[Data extracted from a collection]

================================

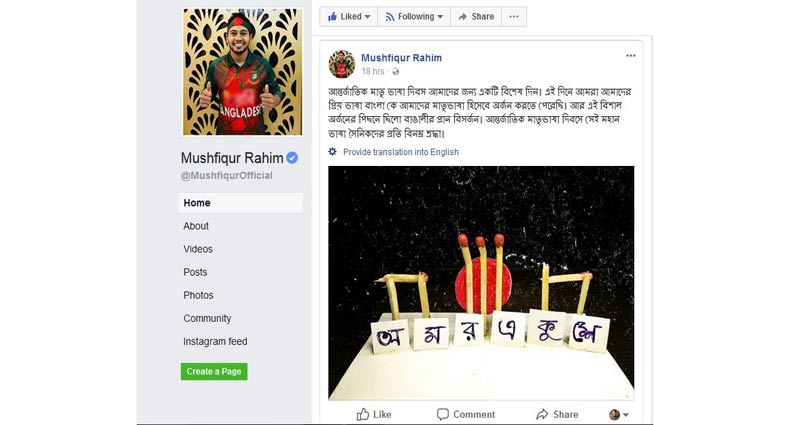Open the page's more actions ellipsis button
This screenshot has width=790, height=425.
514,17
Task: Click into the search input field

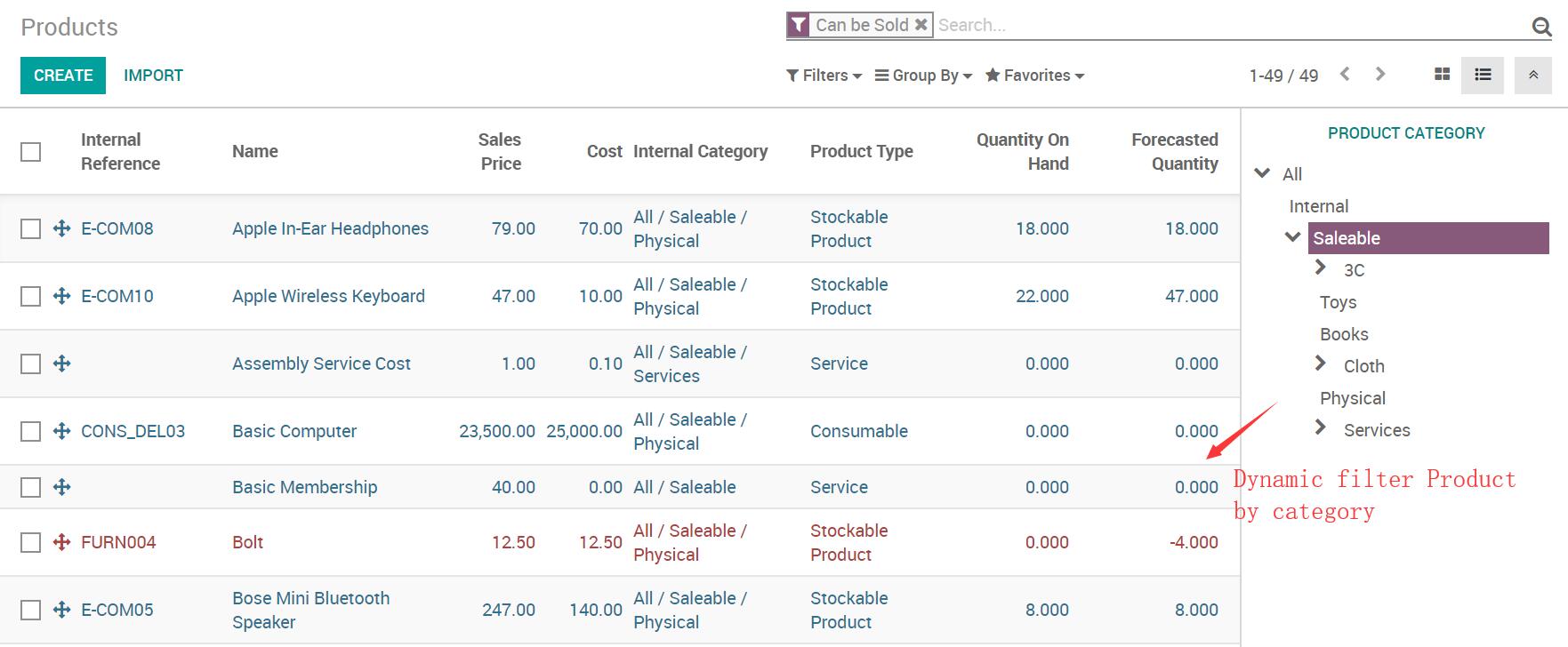Action: click(x=1227, y=25)
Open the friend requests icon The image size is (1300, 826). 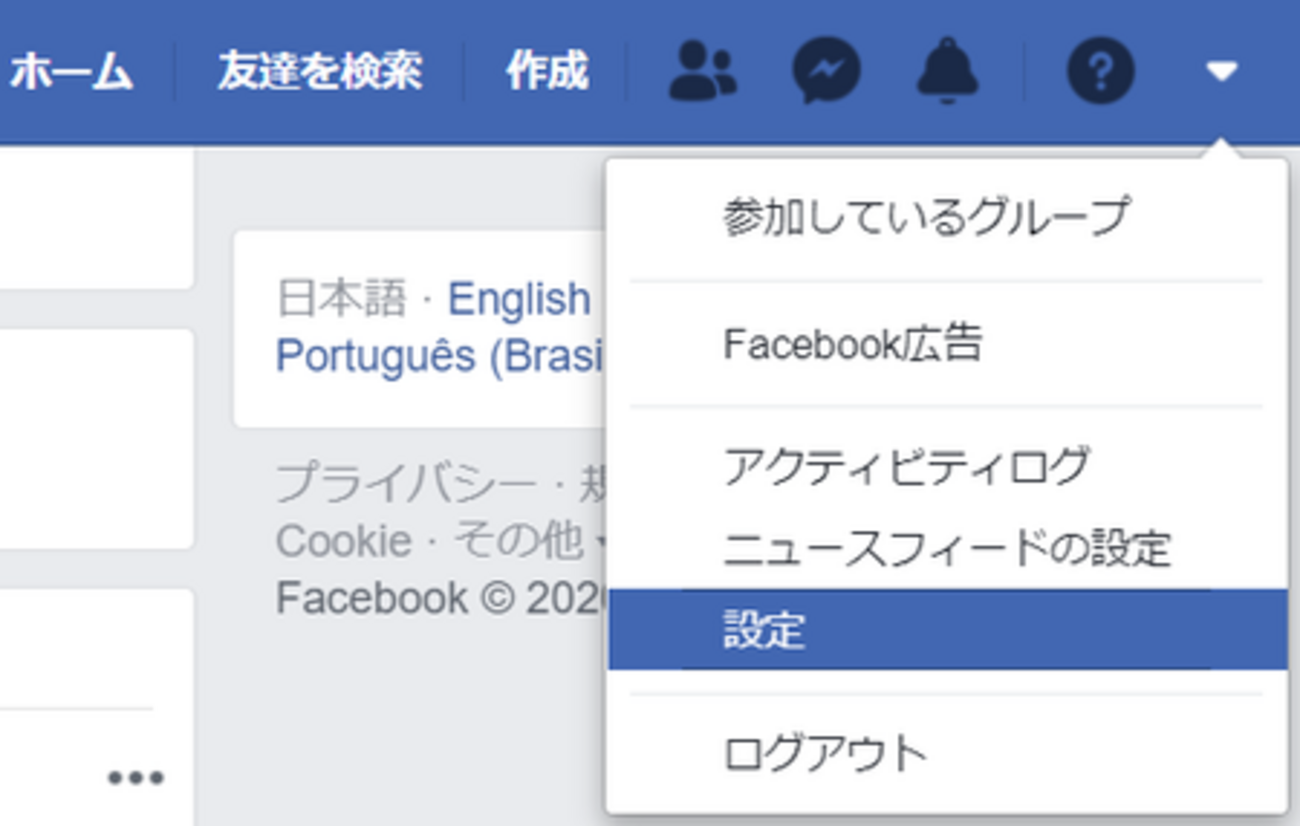pos(702,71)
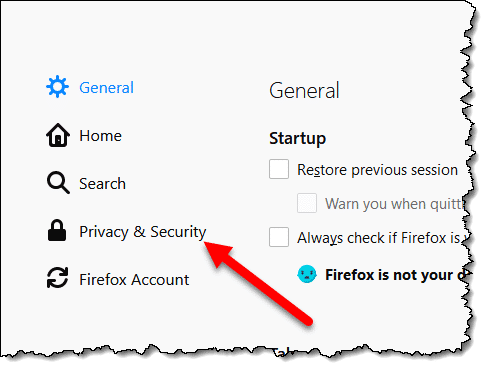Click the sad face default-browser icon
This screenshot has width=489, height=372.
pyautogui.click(x=307, y=274)
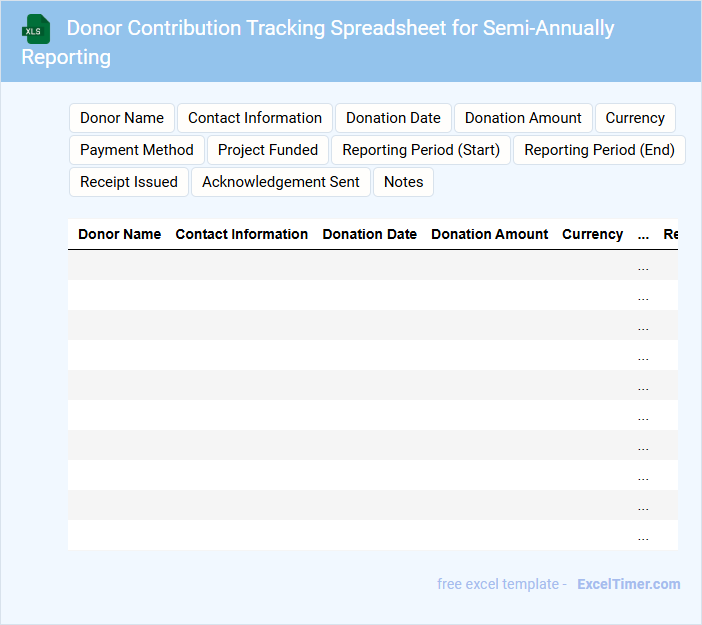Select the Payment Method tag
The height and width of the screenshot is (625, 702).
pyautogui.click(x=137, y=150)
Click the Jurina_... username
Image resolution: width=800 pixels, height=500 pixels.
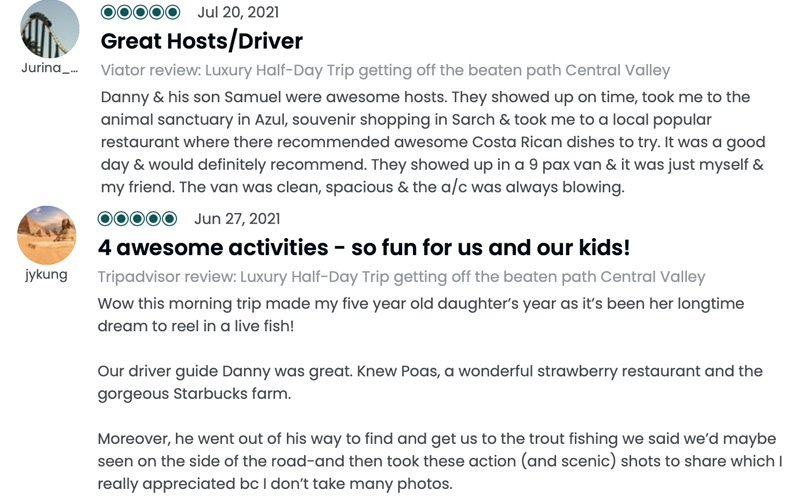coord(49,68)
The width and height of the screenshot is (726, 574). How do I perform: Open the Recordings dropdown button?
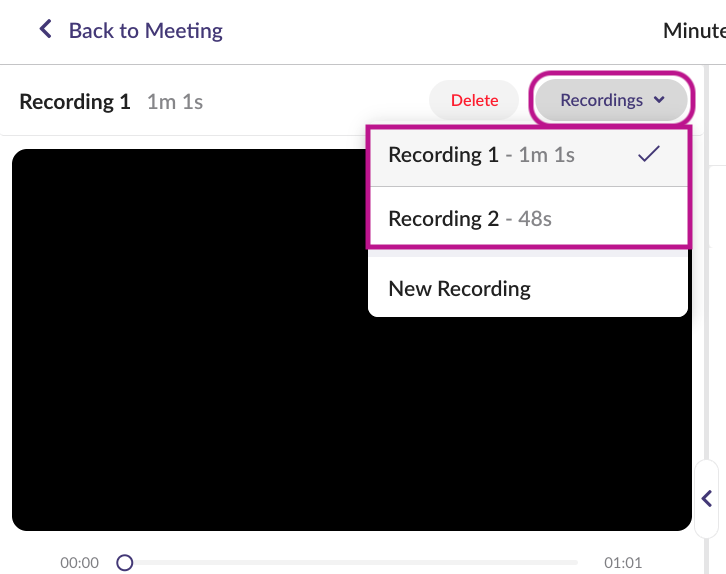click(610, 100)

================================

## Instructions for the task
Every line from the line containing "The width and" through the last line above is to be printed exactly. Pictures are not copied.

## Output of the task
The width and height of the screenshot is (726, 574). How do I perform: Open the Recordings dropdown button?
click(610, 100)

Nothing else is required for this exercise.